◆ **INSTRUCTIONS TO FOLLOW**: Provide a character-exact reproduction of the lines from the line with "Click the refresh with warning sign icon" to the end of the entries.

==== GIVEN RECORDS ====

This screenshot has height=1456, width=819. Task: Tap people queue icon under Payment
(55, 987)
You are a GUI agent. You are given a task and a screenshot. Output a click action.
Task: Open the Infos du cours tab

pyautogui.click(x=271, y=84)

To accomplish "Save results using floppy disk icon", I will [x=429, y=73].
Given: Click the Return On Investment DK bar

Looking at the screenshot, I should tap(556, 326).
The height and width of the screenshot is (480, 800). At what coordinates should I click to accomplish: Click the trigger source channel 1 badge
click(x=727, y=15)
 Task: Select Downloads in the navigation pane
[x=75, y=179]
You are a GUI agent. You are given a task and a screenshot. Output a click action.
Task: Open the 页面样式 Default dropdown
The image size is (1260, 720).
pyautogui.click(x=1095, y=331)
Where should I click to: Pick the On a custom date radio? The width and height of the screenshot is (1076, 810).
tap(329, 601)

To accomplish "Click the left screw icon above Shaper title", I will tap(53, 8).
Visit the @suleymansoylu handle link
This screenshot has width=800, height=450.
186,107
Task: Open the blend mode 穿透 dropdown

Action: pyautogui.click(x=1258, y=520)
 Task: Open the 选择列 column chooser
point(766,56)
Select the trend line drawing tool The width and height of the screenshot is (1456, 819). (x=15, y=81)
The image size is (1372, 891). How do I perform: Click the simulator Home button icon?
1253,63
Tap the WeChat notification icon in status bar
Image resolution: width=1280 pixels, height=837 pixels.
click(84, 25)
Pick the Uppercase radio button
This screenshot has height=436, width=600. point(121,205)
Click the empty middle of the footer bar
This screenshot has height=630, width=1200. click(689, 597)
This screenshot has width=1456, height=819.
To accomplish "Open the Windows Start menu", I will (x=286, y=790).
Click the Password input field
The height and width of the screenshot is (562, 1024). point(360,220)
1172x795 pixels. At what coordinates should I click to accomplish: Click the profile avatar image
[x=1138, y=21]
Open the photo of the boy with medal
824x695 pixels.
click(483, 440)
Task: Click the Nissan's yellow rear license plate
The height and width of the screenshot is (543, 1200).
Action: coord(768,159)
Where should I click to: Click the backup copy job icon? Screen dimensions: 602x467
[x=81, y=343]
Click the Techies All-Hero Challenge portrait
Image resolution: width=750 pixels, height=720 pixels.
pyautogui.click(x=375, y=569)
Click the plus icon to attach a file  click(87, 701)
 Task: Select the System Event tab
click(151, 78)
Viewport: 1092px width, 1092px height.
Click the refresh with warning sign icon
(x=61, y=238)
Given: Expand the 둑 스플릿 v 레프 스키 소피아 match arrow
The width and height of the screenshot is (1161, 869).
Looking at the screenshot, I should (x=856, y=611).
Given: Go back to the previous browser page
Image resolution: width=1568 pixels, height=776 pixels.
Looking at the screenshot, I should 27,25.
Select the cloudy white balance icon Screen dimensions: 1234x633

====

◆ **ANSWER FOR THE TASK**:
Click the refresh with warning sign icon
(x=61, y=238)
Given: Expand the 둑 스플릿 v 레프 스키 소피아 match arrow
The width and height of the screenshot is (1161, 869).
Looking at the screenshot, I should (x=856, y=611).
Given: Go back to the previous browser page
Image resolution: width=1568 pixels, height=776 pixels.
Looking at the screenshot, I should 27,25.
Select the cloudy white balance icon Screen dimensions: 1234x633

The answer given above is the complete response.